The problem was a simple one: Find all the stuff with a given string in it, even if the string isn't a whole word.
They ended up with about 5 million (id, text)
pairs, used Elasticsearch and the queries are usually faster than 1 second.
I don't know the details of what else is going on (ranking, sorting, etc.) so please don't take this a representative performance of Elasticsearch. ;)
But I asked myself:
How fast would that be if we brute-force it with grep
?
What if we write all the (id, text)
pairs out to a file, one pair per line.
Then use the grep
command line program to get all lines that contain a specific substring.
And from those matching lines we can extract the IDs. A few lines should do the trick, right?

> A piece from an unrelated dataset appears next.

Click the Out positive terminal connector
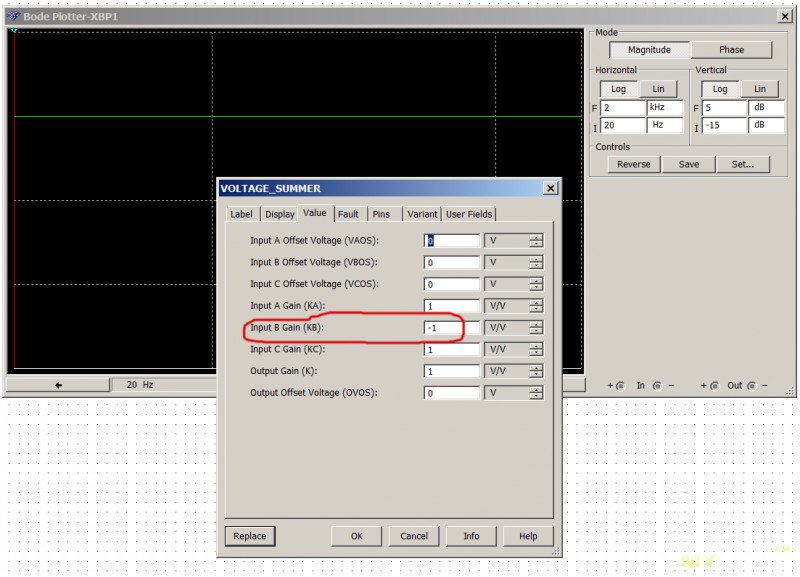[x=716, y=385]
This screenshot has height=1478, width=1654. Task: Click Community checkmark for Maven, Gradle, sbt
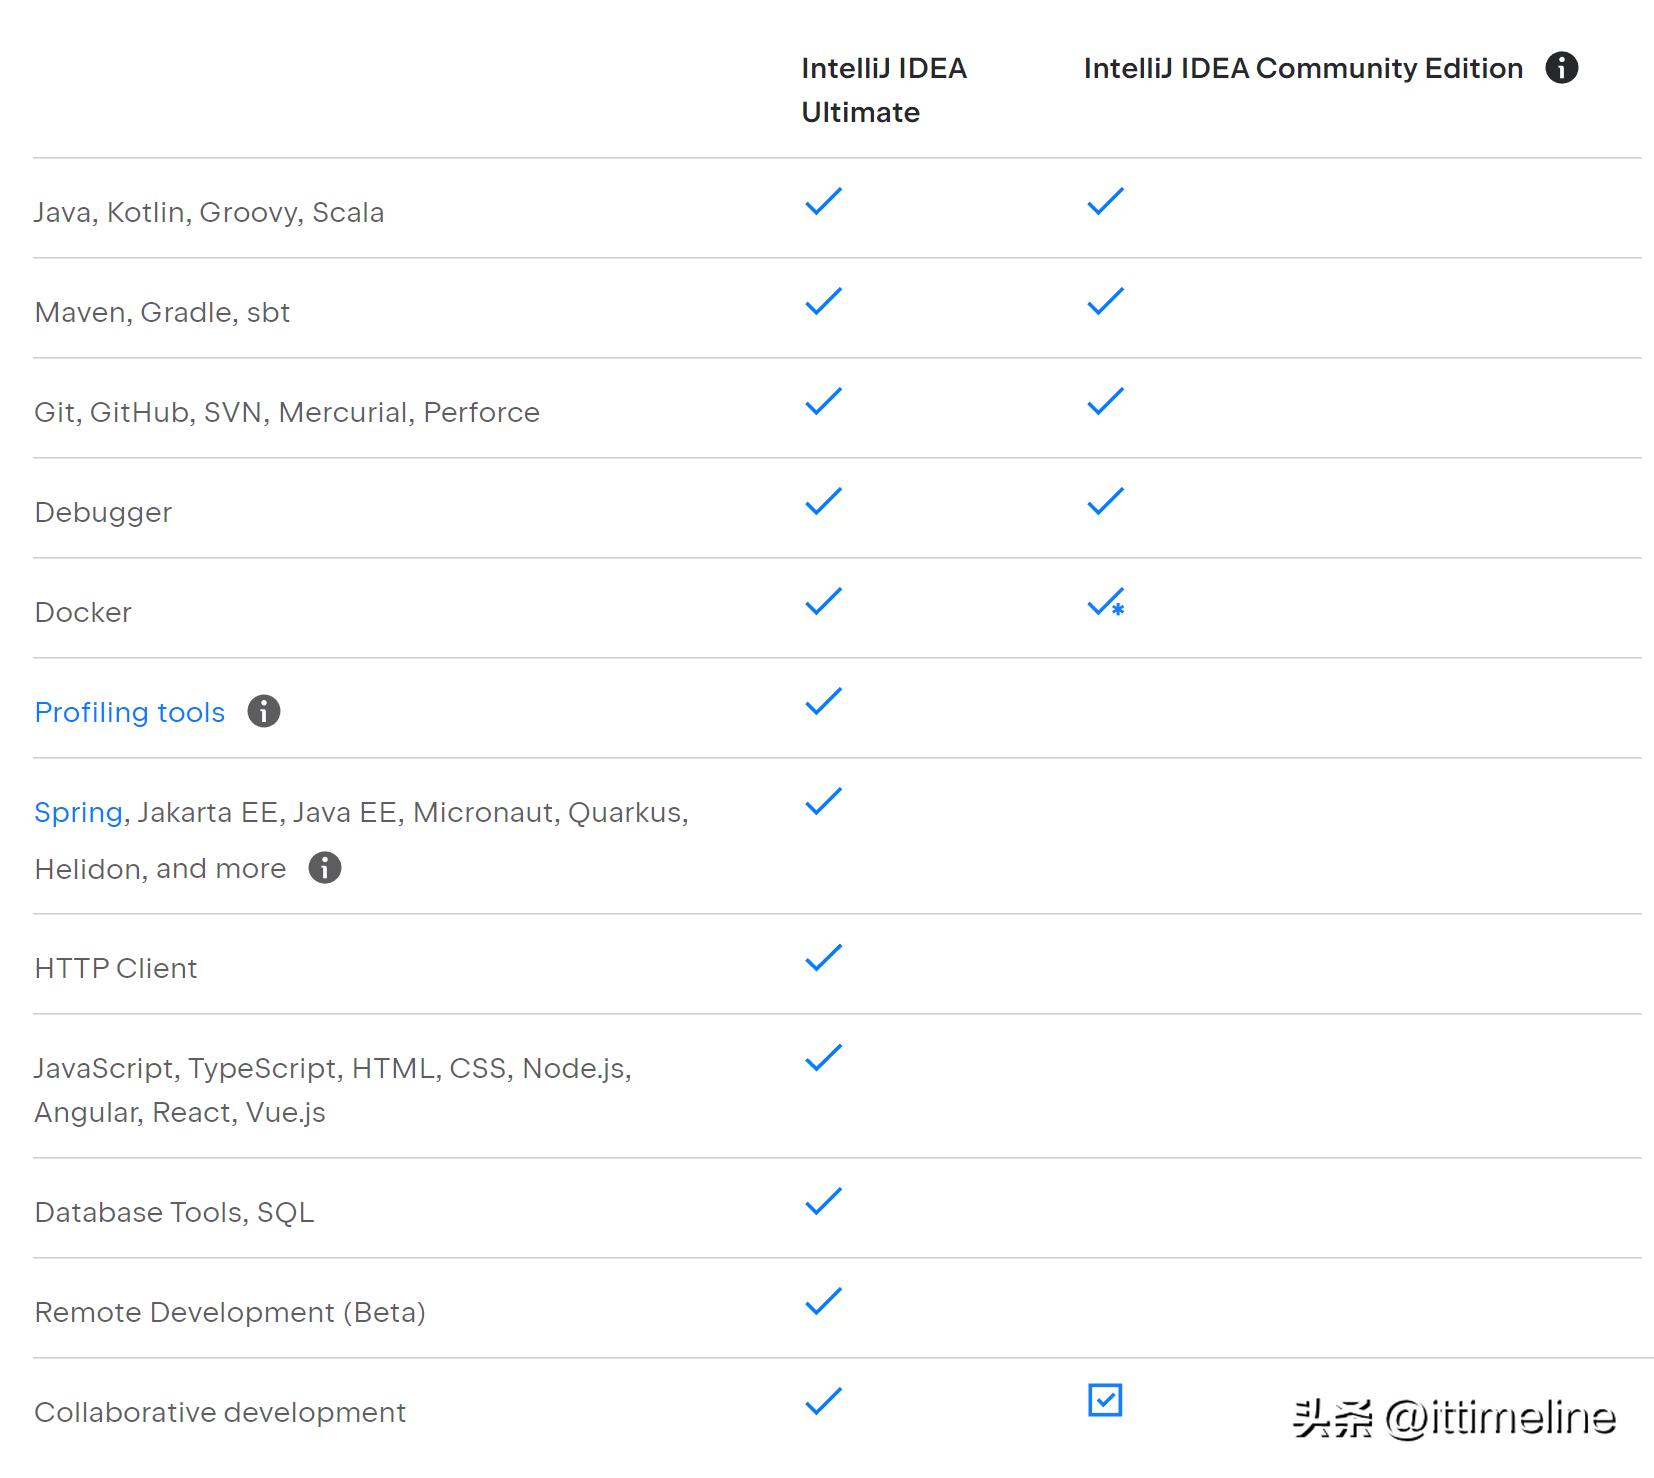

For how much data would this be a good sweet spot of complexity vs. performance (read: The right tool for the job)?
So I wrote a microbenchmark. Because what else do you do over Christmas? :)
In case you couldn't tell already: This is going to be something only programmers can obsess over. You have been warned. ;)
The overview
Just in case you only want the gist of it and don't care about the details:
- Tested a file with 10 million lines (1.4 GiByte), each line about 150 bytes. Also tested a few other sizes but the performance didn't change much.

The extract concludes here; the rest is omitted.